Every record needs to be restated word for word.

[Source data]
○ ○ ○ ○ ○

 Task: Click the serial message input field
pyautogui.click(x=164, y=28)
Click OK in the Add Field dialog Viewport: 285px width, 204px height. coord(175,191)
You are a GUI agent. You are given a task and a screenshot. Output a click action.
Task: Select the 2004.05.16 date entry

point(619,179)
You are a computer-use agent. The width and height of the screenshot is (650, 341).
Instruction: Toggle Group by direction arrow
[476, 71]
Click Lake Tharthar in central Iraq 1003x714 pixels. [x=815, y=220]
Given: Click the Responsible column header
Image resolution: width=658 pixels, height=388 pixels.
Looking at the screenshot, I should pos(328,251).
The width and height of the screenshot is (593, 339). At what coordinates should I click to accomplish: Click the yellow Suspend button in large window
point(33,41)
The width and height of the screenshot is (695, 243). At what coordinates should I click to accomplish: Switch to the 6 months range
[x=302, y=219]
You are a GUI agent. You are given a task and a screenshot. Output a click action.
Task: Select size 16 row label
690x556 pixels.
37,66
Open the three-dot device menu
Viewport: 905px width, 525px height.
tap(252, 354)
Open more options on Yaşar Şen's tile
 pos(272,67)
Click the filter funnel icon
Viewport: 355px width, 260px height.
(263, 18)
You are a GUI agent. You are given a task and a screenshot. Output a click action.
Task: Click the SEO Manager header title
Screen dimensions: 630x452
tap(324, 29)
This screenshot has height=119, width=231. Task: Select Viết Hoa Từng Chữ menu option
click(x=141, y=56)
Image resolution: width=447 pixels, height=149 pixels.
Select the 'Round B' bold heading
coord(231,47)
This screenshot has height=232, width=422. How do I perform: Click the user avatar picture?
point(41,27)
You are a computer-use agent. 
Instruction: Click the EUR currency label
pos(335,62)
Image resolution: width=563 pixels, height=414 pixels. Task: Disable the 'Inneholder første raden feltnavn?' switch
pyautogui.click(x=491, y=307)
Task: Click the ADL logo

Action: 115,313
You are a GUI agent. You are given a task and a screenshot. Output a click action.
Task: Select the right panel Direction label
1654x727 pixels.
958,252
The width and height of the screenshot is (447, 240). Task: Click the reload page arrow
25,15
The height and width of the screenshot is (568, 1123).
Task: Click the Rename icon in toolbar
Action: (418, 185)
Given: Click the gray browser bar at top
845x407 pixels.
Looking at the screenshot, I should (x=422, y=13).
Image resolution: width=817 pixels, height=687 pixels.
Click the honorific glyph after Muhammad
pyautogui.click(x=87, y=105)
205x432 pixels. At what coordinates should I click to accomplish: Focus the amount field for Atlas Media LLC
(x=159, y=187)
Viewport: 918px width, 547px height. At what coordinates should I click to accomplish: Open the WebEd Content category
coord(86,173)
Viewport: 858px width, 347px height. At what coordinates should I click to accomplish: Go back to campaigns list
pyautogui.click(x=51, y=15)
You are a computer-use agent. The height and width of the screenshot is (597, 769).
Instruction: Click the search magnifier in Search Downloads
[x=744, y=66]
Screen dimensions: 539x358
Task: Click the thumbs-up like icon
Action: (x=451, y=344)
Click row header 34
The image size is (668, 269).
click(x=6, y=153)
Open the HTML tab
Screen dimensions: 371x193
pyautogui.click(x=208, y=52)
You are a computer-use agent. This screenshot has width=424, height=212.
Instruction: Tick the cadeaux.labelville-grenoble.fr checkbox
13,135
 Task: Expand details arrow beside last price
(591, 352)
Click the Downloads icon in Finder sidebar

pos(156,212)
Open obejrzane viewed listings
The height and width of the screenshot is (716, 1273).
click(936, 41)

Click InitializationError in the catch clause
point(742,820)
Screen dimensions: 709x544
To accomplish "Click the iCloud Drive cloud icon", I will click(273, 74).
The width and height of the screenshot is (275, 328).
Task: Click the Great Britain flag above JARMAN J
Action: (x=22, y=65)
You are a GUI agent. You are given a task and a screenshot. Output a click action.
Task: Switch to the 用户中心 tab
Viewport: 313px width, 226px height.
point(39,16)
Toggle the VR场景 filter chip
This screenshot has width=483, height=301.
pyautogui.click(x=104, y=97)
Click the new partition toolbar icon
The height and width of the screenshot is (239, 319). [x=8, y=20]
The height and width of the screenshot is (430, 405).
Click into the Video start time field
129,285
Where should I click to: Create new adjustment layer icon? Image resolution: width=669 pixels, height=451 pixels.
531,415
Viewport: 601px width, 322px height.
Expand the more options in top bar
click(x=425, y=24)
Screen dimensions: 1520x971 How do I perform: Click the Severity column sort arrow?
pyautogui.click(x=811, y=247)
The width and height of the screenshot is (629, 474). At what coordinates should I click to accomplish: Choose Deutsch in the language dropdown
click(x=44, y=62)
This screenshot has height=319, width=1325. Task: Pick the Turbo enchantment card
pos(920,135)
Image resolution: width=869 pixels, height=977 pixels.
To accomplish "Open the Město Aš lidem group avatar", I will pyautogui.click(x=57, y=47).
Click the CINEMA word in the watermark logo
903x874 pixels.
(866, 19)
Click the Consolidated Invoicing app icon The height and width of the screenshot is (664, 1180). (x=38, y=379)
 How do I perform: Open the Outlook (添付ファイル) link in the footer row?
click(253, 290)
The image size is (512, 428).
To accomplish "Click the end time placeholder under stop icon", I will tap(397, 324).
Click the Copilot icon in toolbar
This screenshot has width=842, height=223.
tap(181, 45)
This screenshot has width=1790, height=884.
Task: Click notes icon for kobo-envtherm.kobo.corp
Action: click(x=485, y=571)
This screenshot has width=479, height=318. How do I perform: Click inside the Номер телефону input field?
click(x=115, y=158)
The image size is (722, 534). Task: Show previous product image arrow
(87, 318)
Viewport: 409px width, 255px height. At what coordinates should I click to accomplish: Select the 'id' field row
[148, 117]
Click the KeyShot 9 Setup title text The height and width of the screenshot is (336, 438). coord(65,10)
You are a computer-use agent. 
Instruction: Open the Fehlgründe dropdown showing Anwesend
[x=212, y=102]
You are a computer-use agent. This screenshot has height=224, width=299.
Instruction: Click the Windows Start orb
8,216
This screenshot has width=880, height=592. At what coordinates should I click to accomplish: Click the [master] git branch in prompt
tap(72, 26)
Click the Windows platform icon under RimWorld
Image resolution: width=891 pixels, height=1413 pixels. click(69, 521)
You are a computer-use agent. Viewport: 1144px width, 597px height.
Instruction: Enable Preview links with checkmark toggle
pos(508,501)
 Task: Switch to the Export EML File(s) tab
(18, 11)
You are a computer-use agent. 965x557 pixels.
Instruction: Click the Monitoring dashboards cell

○ ○ ○ ○ ○

▶ **Response to this task**
 Task: Click the serial message input field
pyautogui.click(x=164, y=28)
Click OK in the Add Field dialog Viewport: 285px width, 204px height. coord(175,191)
You are a GUI agent. You are given a task and a screenshot. Output a click action.
Task: Select the 2004.05.16 date entry

point(619,179)
You are a computer-use agent. The width and height of the screenshot is (650, 341).
Instruction: Toggle Group by direction arrow
[476, 71]
Click Lake Tharthar in central Iraq 1003x714 pixels. [x=815, y=220]
Given: Click the Responsible column header
Image resolution: width=658 pixels, height=388 pixels.
Looking at the screenshot, I should pos(328,251).
The width and height of the screenshot is (593, 339). At what coordinates should I click to accomplish: Click the yellow Suspend button in large window
point(33,41)
The width and height of the screenshot is (695, 243). At what coordinates should I click to accomplish: Switch to the 6 months range
[x=302, y=219]
You are a GUI agent. You are given a task and a screenshot. Output a click action.
Task: Select size 16 row label
690x556 pixels.
37,66
Open the three-dot device menu
Viewport: 905px width, 525px height.
tap(252, 354)
Open more options on Yaşar Şen's tile
 pos(272,67)
Click the filter funnel icon
Viewport: 355px width, 260px height.
(263, 18)
You are a GUI agent. You are given a task and a screenshot. Output a click action.
Task: Click the SEO Manager header title
Screen dimensions: 630x452
tap(324, 29)
This screenshot has height=119, width=231. Task: Select Viết Hoa Từng Chữ menu option
click(x=141, y=56)
Image resolution: width=447 pixels, height=149 pixels.
Select the 'Round B' bold heading
coord(231,47)
This screenshot has height=232, width=422. How do I perform: Click the user avatar picture?
point(41,27)
You are a computer-use agent. 
Instruction: Click the EUR currency label
pos(335,62)
Image resolution: width=563 pixels, height=414 pixels. Task: Disable the 'Inneholder første raden feltnavn?' switch
pyautogui.click(x=491, y=307)
Task: Click the ADL logo

Action: 115,313
You are a GUI agent. You are given a task and a screenshot. Output a click action.
Task: Select the right panel Direction label
1654x727 pixels.
958,252
The width and height of the screenshot is (447, 240). Task: Click the reload page arrow
25,15
The height and width of the screenshot is (568, 1123).
Task: Click the Rename icon in toolbar
Action: (418, 185)
Given: Click the gray browser bar at top
845x407 pixels.
Looking at the screenshot, I should (x=422, y=13).
Image resolution: width=817 pixels, height=687 pixels.
Click the honorific glyph after Muhammad
pyautogui.click(x=87, y=105)
205x432 pixels. At what coordinates should I click to accomplish: Focus the amount field for Atlas Media LLC
(x=159, y=187)
Viewport: 918px width, 547px height. At what coordinates should I click to accomplish: Open the WebEd Content category
coord(86,173)
Viewport: 858px width, 347px height. At what coordinates should I click to accomplish: Go back to campaigns list
pyautogui.click(x=51, y=15)
You are a computer-use agent. The height and width of the screenshot is (597, 769).
Instruction: Click the search magnifier in Search Downloads
[x=744, y=66]
Screen dimensions: 539x358
Task: Click the thumbs-up like icon
Action: (x=451, y=344)
Click row header 34
The image size is (668, 269).
click(x=6, y=153)
Open the HTML tab
Screen dimensions: 371x193
pyautogui.click(x=208, y=52)
You are a computer-use agent. This screenshot has width=424, height=212.
Instruction: Tick the cadeaux.labelville-grenoble.fr checkbox
13,135
 Task: Expand details arrow beside last price
(591, 352)
Click the Downloads icon in Finder sidebar

pos(156,212)
Open obejrzane viewed listings
The height and width of the screenshot is (716, 1273).
click(936, 41)

Click InitializationError in the catch clause
point(742,820)
Screen dimensions: 709x544
To accomplish "Click the iCloud Drive cloud icon", I will click(273, 74).
The width and height of the screenshot is (275, 328).
Task: Click the Great Britain flag above JARMAN J
Action: (x=22, y=65)
You are a GUI agent. You are given a task and a screenshot. Output a click action.
Task: Switch to the 用户中心 tab
Viewport: 313px width, 226px height.
point(39,16)
Toggle the VR场景 filter chip
This screenshot has width=483, height=301.
pyautogui.click(x=104, y=97)
Click the new partition toolbar icon
The height and width of the screenshot is (239, 319). [x=8, y=20]
The height and width of the screenshot is (430, 405).
Click into the Video start time field
129,285
Where should I click to: Create new adjustment layer icon? Image resolution: width=669 pixels, height=451 pixels.
531,415
Viewport: 601px width, 322px height.
Expand the more options in top bar
click(x=425, y=24)
Screen dimensions: 1520x971 How do I perform: Click the Severity column sort arrow?
pyautogui.click(x=811, y=247)
The width and height of the screenshot is (629, 474). At what coordinates should I click to accomplish: Choose Deutsch in the language dropdown
click(x=44, y=62)
This screenshot has height=319, width=1325. Task: Pick the Turbo enchantment card
pos(920,135)
Image resolution: width=869 pixels, height=977 pixels.
To accomplish "Open the Město Aš lidem group avatar", I will pyautogui.click(x=57, y=47).
Click the CINEMA word in the watermark logo
903x874 pixels.
(866, 19)
Click the Consolidated Invoicing app icon The height and width of the screenshot is (664, 1180). (x=38, y=379)
 How do I perform: Open the Outlook (添付ファイル) link in the footer row?
click(253, 290)
The image size is (512, 428).
To accomplish "Click the end time placeholder under stop icon", I will tap(397, 324).
Click the Copilot icon in toolbar
This screenshot has width=842, height=223.
tap(181, 45)
This screenshot has width=1790, height=884.
Task: Click notes icon for kobo-envtherm.kobo.corp
Action: click(x=485, y=571)
This screenshot has width=479, height=318. How do I perform: Click inside the Номер телефону input field?
click(x=115, y=158)
The image size is (722, 534). Task: Show previous product image arrow
(87, 318)
Viewport: 409px width, 255px height. At what coordinates should I click to accomplish: Select the 'id' field row
[148, 117]
Click the KeyShot 9 Setup title text The height and width of the screenshot is (336, 438). coord(65,10)
You are a computer-use agent. 
Instruction: Open the Fehlgründe dropdown showing Anwesend
[x=212, y=102]
You are a computer-use agent. This screenshot has height=224, width=299.
Instruction: Click the Windows Start orb
8,216
This screenshot has width=880, height=592. At what coordinates should I click to accomplish: Click the [master] git branch in prompt
tap(72, 26)
Click the Windows platform icon under RimWorld
Image resolution: width=891 pixels, height=1413 pixels. click(69, 521)
You are a computer-use agent. Viewport: 1144px width, 597px height.
Instruction: Enable Preview links with checkmark toggle
pos(508,501)
 Task: Switch to the Export EML File(s) tab
(18, 11)
You are a computer-use agent. 965x557 pixels.
Instruction: Click the Monitoring dashboards cell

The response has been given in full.